Enraciné dans la lande du Yorkshire, «God’s Own Country» («Seule la terre») n’est pas un énième film de coming-out. Son réalisateur, Francis Lee, réussit un intense récit d’apprentissage et de passion.

Prix de la mise en scène à Sundance, le premier long métrage du Britannique Francis Lee met en scène Johnny, un jeune fermier gay du Yorkshire, aigri, colérique et introverti. Se consacrant à l’exploitation de la ferme familiale, perdue sur une terre aride, il tente d’oublier ses frustrations dans l’alcool et des accouplements occasionnels avec des inconnus. Jusqu’au jour où débarque Gheorghe, un migrant roumain engagé pour l’aider.

Beau comme un dieu
Si le film évoque la difficulté à s’assumer dans un tel milieu, le vrai sujet réside dans l’empêchement, pour Johnny, de s’attacher à ceux qui l’attirent. C’est ce qui change avec Gheorghe, beau comme un dieu, auprès de qui il va éprouver des émotions jamais ressenties. Une relation intense va naître, contrastant avec les baises brutales dans des lieux sordides. Le film raconte ainsi l’apprentissage d’une autre virilité, la découverte des sentiments, de l’amour et de la tendresse. Tout en dépeignant des ébats passionnés sans fard, mais sans complaisance.

Garçon doux à la longue barbe, Francis Lee, 46 ans, habitant une maison isolée dans la lande, sans internet, est né comme son héros dans une ferme qu’il a quittée à vingt ans pour étudier l’art dramatique. Devenu acteur, il sent que ce n’est pas sa voie.
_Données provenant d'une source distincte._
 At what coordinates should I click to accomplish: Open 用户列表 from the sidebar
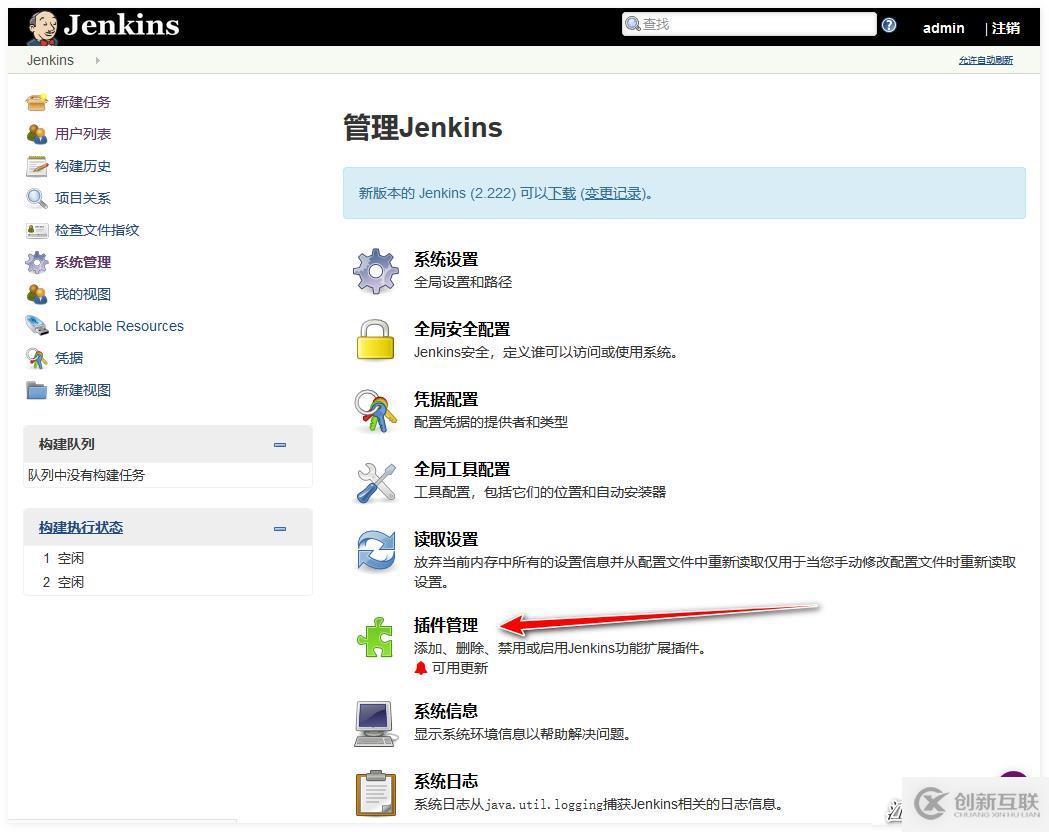83,133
Il a envie d’écrire ses propres histoires et de passer derrière la caméra. Il réalise deux courts métrages avant de s’attaquer, il y a six ans, à «God’s Own Country» («Seule la terre»).

«Il s’agit d’un film très personnel, mais pas autobiographique», nous dit le réalisateur lors d’une rencontre au GIFF à Genève, où il précise ses intentions. «Que Johnny soit gay ou non n’est pas important. Mon but n’était pas de faire un film sur un coming-out, mais de m’intéresser aux réactions émotionnelles liées au fait d’aimer et d’être aimé. Tomber amoureux a été pour moi la chose la plus difficile, tant je craignais d’avoir le cœur brisé.»

Différent de «Brokeback Mountain»
Beaucoup comparent «God’s Own Country» au fameux «Brokeback Mountain» d’Ang Lee. «Je suis flatté, c’est un film magnifique. Sauf qu’il est complètement différent. Ce n’est pas le même monde, ni la même époque. Les deux protagonistes sont obligés de se cacher, contrairement à Johnny dont le principal problème est de s’ouvrir aux autres.»

Le film, qui évoque également le racisme et l’homophobie, connaît un gros succès des deux côtés de l’Atlantique. Mais Francis Lee, qui aime sa vie, sa famille, ses amis, n’a pas l’intention de succomber aux sirènes de Hollywood. «Je reçois beaucoup de scénarios, mais je sais que je n’aurai pas le final cut. Et je veux rester maître à bord de mon prochain film. Quitte à prendre le risque qu’il ne soit pas aussi bien reçu que le premier.»